▶ **DATA SECTION**:
=== Begin Enclosure ===
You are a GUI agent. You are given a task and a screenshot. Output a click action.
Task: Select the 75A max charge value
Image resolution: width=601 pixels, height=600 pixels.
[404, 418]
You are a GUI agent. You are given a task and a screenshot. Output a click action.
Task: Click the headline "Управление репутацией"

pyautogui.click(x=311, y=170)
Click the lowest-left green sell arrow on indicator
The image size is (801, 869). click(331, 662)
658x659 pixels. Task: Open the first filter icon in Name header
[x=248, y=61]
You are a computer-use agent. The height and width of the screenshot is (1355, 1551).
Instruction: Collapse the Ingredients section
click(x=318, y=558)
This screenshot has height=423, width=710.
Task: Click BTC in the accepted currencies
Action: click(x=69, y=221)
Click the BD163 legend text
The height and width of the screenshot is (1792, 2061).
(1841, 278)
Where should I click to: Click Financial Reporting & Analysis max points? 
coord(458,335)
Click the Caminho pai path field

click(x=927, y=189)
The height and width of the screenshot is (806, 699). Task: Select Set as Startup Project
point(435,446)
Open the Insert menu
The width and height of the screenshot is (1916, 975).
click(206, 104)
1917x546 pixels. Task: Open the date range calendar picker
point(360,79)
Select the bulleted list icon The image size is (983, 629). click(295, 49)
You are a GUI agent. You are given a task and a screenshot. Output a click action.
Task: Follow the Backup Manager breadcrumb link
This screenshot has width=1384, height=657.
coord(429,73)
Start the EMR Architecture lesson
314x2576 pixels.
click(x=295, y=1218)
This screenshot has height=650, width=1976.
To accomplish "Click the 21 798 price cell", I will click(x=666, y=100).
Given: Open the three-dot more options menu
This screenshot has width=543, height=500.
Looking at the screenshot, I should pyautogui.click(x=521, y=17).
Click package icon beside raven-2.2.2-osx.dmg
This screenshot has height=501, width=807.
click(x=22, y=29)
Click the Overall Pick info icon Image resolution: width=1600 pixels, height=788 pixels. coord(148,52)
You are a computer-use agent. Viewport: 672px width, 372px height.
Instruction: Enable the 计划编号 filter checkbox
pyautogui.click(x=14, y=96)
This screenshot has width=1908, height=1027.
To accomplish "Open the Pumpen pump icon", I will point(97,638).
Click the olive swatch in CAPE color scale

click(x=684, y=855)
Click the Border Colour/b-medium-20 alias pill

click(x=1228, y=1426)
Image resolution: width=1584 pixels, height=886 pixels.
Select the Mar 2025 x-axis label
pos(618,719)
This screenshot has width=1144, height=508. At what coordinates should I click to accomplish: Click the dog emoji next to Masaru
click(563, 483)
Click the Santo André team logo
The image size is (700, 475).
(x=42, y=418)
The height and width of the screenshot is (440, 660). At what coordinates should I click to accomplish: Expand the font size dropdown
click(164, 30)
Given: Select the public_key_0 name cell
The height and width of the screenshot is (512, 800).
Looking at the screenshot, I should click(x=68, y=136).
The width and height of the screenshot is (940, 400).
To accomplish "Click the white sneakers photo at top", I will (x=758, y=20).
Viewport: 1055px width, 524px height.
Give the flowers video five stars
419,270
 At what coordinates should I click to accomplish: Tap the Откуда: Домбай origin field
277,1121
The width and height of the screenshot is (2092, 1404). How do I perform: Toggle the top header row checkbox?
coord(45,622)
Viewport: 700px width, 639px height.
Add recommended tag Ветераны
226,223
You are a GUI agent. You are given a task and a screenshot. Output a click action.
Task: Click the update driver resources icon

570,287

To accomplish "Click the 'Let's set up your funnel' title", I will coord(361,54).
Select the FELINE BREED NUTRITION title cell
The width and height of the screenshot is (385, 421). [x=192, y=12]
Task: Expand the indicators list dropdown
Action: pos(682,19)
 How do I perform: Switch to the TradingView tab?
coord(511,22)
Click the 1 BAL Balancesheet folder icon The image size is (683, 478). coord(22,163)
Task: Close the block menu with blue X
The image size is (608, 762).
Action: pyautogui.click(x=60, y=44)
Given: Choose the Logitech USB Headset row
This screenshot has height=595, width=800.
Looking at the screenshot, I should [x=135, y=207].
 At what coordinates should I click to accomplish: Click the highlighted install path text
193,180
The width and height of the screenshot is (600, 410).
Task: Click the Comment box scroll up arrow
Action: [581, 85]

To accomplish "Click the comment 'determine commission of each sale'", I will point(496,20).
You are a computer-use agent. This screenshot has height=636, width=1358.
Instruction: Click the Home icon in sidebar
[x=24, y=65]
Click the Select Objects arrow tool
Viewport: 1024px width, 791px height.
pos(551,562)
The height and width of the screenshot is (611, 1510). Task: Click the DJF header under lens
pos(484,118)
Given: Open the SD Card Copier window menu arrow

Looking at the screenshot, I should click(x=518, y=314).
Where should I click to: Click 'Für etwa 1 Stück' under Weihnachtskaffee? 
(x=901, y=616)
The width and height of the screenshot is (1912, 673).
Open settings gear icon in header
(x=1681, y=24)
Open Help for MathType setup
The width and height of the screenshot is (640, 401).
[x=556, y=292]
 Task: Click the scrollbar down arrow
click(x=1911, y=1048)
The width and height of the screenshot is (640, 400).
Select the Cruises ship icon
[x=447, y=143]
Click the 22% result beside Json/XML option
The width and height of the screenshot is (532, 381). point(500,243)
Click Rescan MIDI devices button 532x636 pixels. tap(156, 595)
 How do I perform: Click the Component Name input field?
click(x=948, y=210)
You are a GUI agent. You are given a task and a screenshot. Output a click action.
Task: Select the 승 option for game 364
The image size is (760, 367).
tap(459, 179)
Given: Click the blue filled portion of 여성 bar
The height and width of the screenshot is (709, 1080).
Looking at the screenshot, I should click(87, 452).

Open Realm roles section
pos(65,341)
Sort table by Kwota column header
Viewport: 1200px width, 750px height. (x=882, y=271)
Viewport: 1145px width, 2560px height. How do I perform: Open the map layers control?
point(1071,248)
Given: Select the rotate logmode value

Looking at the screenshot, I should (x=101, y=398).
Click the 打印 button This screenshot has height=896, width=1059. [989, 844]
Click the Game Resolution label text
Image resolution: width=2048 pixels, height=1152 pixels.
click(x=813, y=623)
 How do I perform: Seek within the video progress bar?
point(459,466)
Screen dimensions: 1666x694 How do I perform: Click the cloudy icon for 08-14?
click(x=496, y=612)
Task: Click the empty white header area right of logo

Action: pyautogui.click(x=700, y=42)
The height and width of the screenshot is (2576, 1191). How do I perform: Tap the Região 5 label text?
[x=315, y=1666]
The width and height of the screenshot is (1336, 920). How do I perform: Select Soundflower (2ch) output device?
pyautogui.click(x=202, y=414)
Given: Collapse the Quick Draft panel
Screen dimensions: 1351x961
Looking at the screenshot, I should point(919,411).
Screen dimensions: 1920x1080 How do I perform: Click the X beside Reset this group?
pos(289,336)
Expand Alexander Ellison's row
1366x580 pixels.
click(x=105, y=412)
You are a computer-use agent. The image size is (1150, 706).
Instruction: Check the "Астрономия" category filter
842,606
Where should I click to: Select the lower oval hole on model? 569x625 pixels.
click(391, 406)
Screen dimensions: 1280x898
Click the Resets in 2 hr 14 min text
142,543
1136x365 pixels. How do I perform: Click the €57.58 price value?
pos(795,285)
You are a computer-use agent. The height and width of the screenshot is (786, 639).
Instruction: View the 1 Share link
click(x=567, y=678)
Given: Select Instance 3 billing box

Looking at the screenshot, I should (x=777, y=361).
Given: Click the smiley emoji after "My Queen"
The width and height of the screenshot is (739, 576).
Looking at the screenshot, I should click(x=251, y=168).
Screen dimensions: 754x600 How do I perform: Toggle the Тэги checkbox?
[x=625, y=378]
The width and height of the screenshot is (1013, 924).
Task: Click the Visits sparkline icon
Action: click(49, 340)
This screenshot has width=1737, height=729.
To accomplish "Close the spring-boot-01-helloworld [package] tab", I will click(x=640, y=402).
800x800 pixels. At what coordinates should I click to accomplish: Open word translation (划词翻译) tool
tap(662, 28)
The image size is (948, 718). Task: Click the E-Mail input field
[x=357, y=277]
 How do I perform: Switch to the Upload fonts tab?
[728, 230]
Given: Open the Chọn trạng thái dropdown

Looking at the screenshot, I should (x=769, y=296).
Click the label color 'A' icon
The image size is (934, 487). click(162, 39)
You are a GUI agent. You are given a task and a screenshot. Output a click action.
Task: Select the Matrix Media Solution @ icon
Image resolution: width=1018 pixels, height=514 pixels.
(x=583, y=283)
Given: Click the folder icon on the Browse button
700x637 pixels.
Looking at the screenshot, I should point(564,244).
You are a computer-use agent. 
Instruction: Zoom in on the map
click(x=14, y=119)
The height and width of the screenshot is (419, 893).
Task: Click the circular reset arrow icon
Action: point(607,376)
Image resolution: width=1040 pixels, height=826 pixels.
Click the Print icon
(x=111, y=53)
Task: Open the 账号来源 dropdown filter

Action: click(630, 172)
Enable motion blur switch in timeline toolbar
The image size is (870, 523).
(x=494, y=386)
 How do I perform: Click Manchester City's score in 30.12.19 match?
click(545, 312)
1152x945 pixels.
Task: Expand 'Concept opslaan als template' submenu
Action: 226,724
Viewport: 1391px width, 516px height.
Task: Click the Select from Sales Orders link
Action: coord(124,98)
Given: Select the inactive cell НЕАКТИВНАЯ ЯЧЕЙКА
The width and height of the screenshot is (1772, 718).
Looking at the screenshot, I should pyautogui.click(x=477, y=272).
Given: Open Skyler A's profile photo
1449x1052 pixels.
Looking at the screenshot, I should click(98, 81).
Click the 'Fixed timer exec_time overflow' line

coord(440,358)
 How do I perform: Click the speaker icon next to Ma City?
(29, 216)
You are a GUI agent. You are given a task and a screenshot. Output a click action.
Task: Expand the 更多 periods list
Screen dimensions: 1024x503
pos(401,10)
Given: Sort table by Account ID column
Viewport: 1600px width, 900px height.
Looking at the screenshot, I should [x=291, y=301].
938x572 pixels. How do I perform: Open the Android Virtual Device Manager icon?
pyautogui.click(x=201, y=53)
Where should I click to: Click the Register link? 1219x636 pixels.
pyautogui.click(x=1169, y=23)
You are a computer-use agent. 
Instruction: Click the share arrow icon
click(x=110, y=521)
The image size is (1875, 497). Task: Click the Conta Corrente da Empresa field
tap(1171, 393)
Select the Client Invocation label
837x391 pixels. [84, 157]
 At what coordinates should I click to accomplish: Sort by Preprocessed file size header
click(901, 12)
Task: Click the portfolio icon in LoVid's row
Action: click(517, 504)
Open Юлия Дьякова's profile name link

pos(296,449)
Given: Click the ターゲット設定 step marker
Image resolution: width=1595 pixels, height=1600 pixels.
=== End Enclosure ===
▶ **ASSIGNMENT**: Please return all lines in the material above that include the word "Close".

▶ **ANSWER**:
Task: Close the block menu with blue X
To accomplish "Close the spring-boot-01-helloworld [package] tab", I will click(x=640, y=402).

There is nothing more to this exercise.